DAG-WGAN: Causal Structure Learning With Wasserstein Generative Adversarial Networks

TL;DR

DAG-WGAN introduces a novel Wasserstein-based generative adversarial network framework for causal structure learning, effectively capturing data distributions and learning DAGs with improved scalability and handling of diverse data types.

Contribution

The paper presents DAG-WGAN, the first to incorporate Wasserstein distance into causal structure learning with GANs, enhancing data generation and structure discovery.

Findings

Outperforms state-of-the-art models in causal discovery tasks.

Scales well to large datasets and handles both continuous and discrete data.

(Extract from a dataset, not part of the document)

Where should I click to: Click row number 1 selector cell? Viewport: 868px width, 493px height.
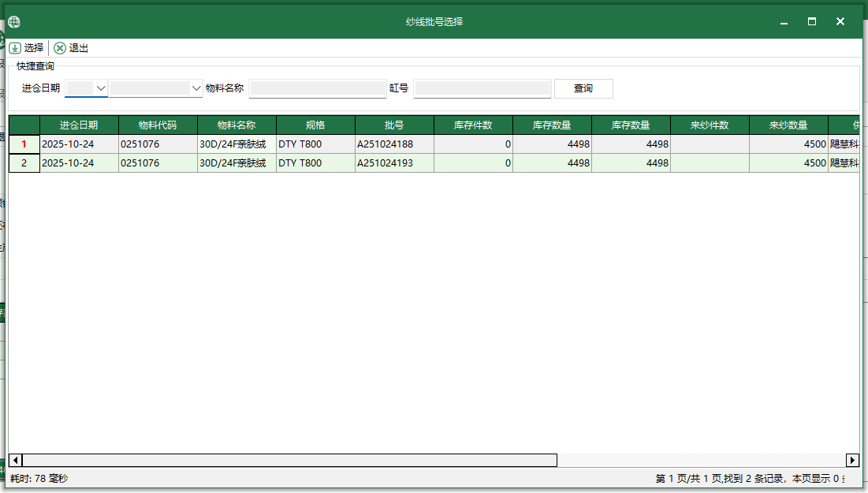pos(24,144)
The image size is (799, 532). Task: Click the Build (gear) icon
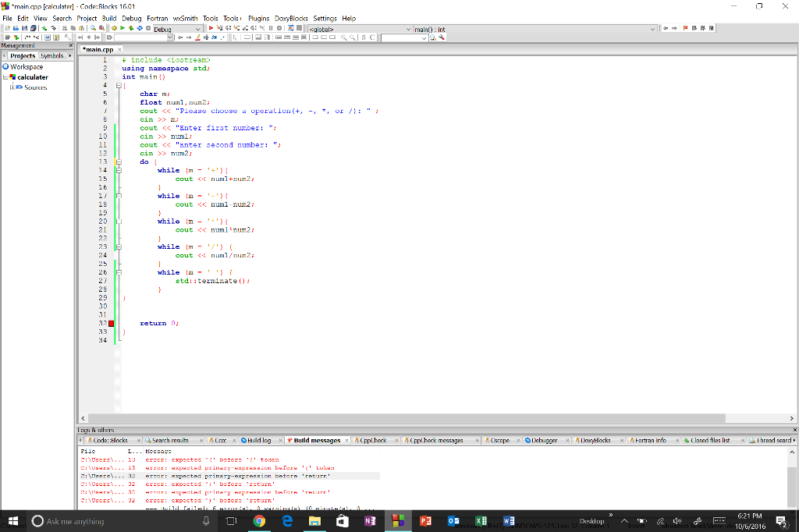tap(114, 29)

Achieves accurate causal structure learning with improved data generation.

Abstract

The combinatorial search space presents a significant challenge to learning causality from data. Recently, the problem has been formulated into a continuous optimization framework with an acyclicity constraint, allowing for the exploration of deep generative models to better capture data sample distributions and support the discovery of Directed Acyclic Graphs (DAGs) that faithfully represent the underlying data distribution. However, so far no study has investigated the use of Wasserstein distance for causal structure learning via generative models. This paper proposes a new model named DAG-WGAN, which combines the Wasserstein-based adversarial loss, an auto-encoder architecture together with an acyclicity constraint. DAG-WGAN simultaneously learns causal structures and improves its data generation capability by leveraging the strength from the Wasserstein distance metric. Compared with other models, it scales well and handles both continuous and discrete data. Our experiments have evaluated DAG-WGAN against the state-of-the-art and demonstrated its good performance.